Does gender also play a roll in FEV? Let’s look at the separate effects of height and age on FEV1, and visualize how gender plays a roll.
ht.plot <- ggplot(fev_long, aes(x=ht, y=fev1)) +
geom_point(aes(col=gender)) +
geom_smooth(se=FALSE, aes(col=gender), method="lm") +
geom_smooth(se=FALSE, col="red", method="lm") +
scale_color_viridis_d() +
theme(legend.position = c(0.15,0.85))
age.plot <- ggplot(fev_long, aes(x=age, y=fev1)) +
geom_point(aes(col=gender)) +
geom_smooth(se=FALSE, aes(col=gender), method="lm") +
geom_smooth(se=FALSE, col="red", method="lm") +
scale_color_viridis_d(guide=FALSE)
grid.arrange(ht.plot, age.plot, ncol=2)
- The points are colored by gender
- Each gender has it’s own best fit line in the same color as the points
- The red line is the best fit line overall - ignoring gender
Is gender a moderator for either height or age?

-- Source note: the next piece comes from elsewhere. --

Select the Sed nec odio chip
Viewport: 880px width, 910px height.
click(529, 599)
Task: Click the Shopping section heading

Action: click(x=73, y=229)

Let’s compare the models with, and without gender
Dependent variable: | ||
fev1 | ||
W/o gender | w/ gender | |
age | -0.02*** (-0.03, -0.01) | -0.02*** (-0.03, -0.02) |
ht | 0.16*** (0.15, 0.18) | 0.11*** (0.08, 0.13) |
genderF | -0.64*** (-0.79, -0.48) | |
Constant | -6.74*** (-7.84, -5.63) | -2.24*** (-3.71, -0.77) |
Observations | 300 | 300 |
Adjusted R2 | 0.57 | 0.65 |
Residual Std. Error | 0.53 (df = 297) | 0.48 (df = 296) |
F Statistic | 197.57*** (df = 2; 297) | 182.77*** (df = 3; 296) |
Note: | p<0.1; p<0.05; p<0.01 |
- Gender is a binary categorical variable, with reference group “Male”.
- This is detected because the variable that shows up in the regression model output is
genderF
. So the estimate shown is for males, compared to females. - More details on how categorical variables are included in multivariable models is covered in section 8.6.
- This is detected because the variable that shows up in the regression model output is
Interpretation of Coefficients
The regression equation for the model without gender is
\[ y = -6.74 - 0.02 age + 0.16 height \]
- \(b_{0}:\) For someone who is 0 years old and 0 cm tall, their FEV is -6.74L.
- \(b_{1}:\) For every additional year older an individual is, their FEV1 decreases by 0.02L.
- \(b_{2}:\) For every additional cm taller an individual is, their FEV1 increases by 0.16L.
The regression equation for the model with gender is
\[ y = -2.24 - 0.02 age + 0.11 height - 0.64genderF \]
- \(b_{0}:\) For a male who is 0 years old and 0 cm tall, their FEV is -2.24L.
- \(b_{1}:\) For every additional year older an individual is, their FEV1 decreases by 0.02L.
- \(b_{2}:\) For every additional cm taller an individual is, their FEV1 increases by 0.16L.
- \(b_{3}:\) Females have 0.64L lower FEV compared to males.
Note: The interpretation of categorical variables still falls under the template language of “for every one unit increase in \(X_{p}\), \(Y\) changes by \(b_{p}\)”. Here, \(X_{3}=0\) for males, and 1 for females. So a 1 “unit” change is females compared to males.
Which model fits better? What measure are you using to quanitify “fit”?